Posted by "krkumar24061975@gmail.com" <kr...@gmail.com>.
Hi - The application is doing two things, one thread is writing 2kb size
events to the ignite cache as a key value and other thread is executing
ignite SQLs thru ignite jdbc connections. The throughput is anything between
25K to 40K events per second on the cache size. We are using data streamer
for writing the key value cache. The cluster has 4 nodes with 198GB ram and
48 cores.

We got a similar error again and here is the error description:

[2019-10-25 10:16:45,399][ERROR][disco-event-worker-#142][G] Blocked
system-critical thread has been detected. This can lead to cluster-wide
undefined behaviour [threadName=data-streamer-stripe-0, blockedFor=2032s]
[2019-10-25 10:16:45,399][WARN ][disco-event-worker-#142][G] Thread
[name="data-streamer-stripe-0-#49", id=80, state=WAITING, blockCnt=7,
waitCnt=5352642]

[2019-10-25 10:16:45,399][ERROR][disco-event-worker-#142][root] Critical
system error detected. Will be handled accordingly to configured handler
[hnd=StopNodeOrHaltFailureHandler [tryStop=false, timeout=0,
super=AbstractFailureHandler [ignoredFailureTypes=[SYSTEM_WORKER_BLOCKED,
SYSTEM_CRITICAL_OPERATION_TIMEOUT]]], failureCtx=FailureContext
[type=SYSTEM_WORKER_BLOCKED, err=class o.a.i.IgniteException: GridWorker
[name=data-streamer-stripe-0, igniteInstanceName=null, finished=false,
heartbeatTs=1572010973019]]]

Thanx and Regards,
KR Kumar



--
Sent from: http://apache-ignite-users.70518.x6.nabble.com/

Re: Error while adding the node the baseline topology

Posted by Denis Magda <dm...@apache.org>.
Hi,

What is the application doing while you are changing the topology?

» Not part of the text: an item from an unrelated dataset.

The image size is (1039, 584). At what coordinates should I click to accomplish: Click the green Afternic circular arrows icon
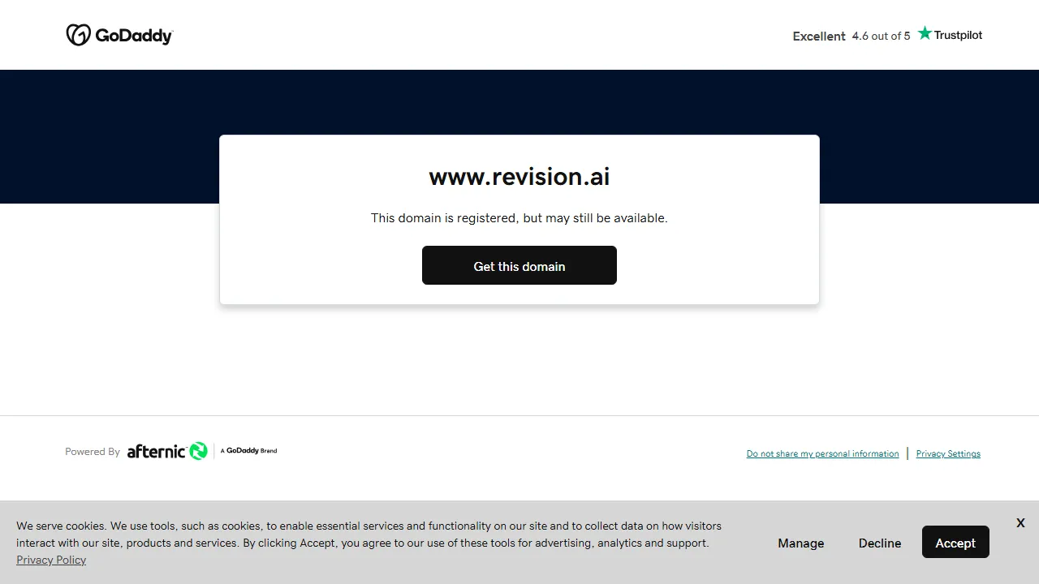click(x=199, y=451)
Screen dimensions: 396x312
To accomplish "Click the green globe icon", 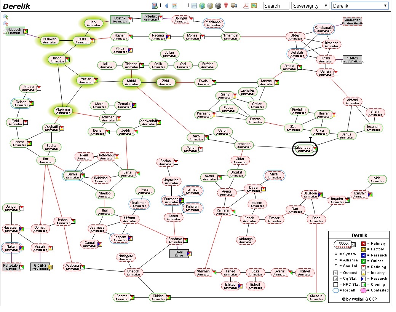I will [x=202, y=6].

Is the
cluster under the load?

Generally, we've added critical failure handlers in the latest version of
Ignite and the message reported is printed out by them:
https://apacheignite.readme.io/docs/critical-failures-handling

-
Denis


On Tue, Oct 22, 2019 at 7:57 AM KR Kumar <kr...@gmail.com> wrote:

> Hi guys - I am running into the following issue when trying to add a node
> to the baseline topology? Its happening only after we had upgraded from 2.3
> to 2.75. Any pointers would be appreciated.
>
> 2019-10-22 10:31:42,441][WARN
> ][data-streamer-stripe-3-#52][PageMemoryImpl] Parking
> thread=data-streamer-stripe-3-#52 for timeout
> (ms)=771038
> [2019-10-22 10:31:45,635][ERROR][tcp-disco-msg-worker-#2][G] Blocked
> system-critical thread has been detected. This can lead to cluster-wide
> undefined behaviour [threadName=data-streamer-stripe-30, blockedFor=95s]
> [2019-10-22 10:31:45,635][WARN ][tcp-disco-msg-worker-#2][G] Thread
> [name="data-streamer-stripe-30-#79", id=110, state=TIMED_WAITING,
> blockCnt=0, waitCnt=36470]
>
> [2019-10-22 10:31:45,637][ERROR][tcp-disco-msg-worker-#2][root] Critical
> system error detected. Will be handled accordingly to configured handler
> [hnd=StopNodeOrHaltFailureHandler [tryStop=false, timeout=0,
> super=AbstractFailureHandler [ignoredFailureTypes=[SYSTEM_WORKER_BLOCKED,
> SYSTEM_CRITICAL_OPERATION_TIMEOUT]]], failureCtx=FailureContext
> [type=SYSTEM_WORKER_BLOCKED, err=class o.a.i.IgniteException: GridWorker
> [name=data-streamer-stripe-30, igniteInstanceName=null, finished=false,
> heartbeatTs=1571754609956]]]
> class org.apache.ignite.IgniteException: GridWorker
> [name=data-streamer-stripe-30, igniteInstanceName=null, finished=false,
> heartbeatTs=1571754609956]
>
> Thanx and Regards,
> KR Kumar
>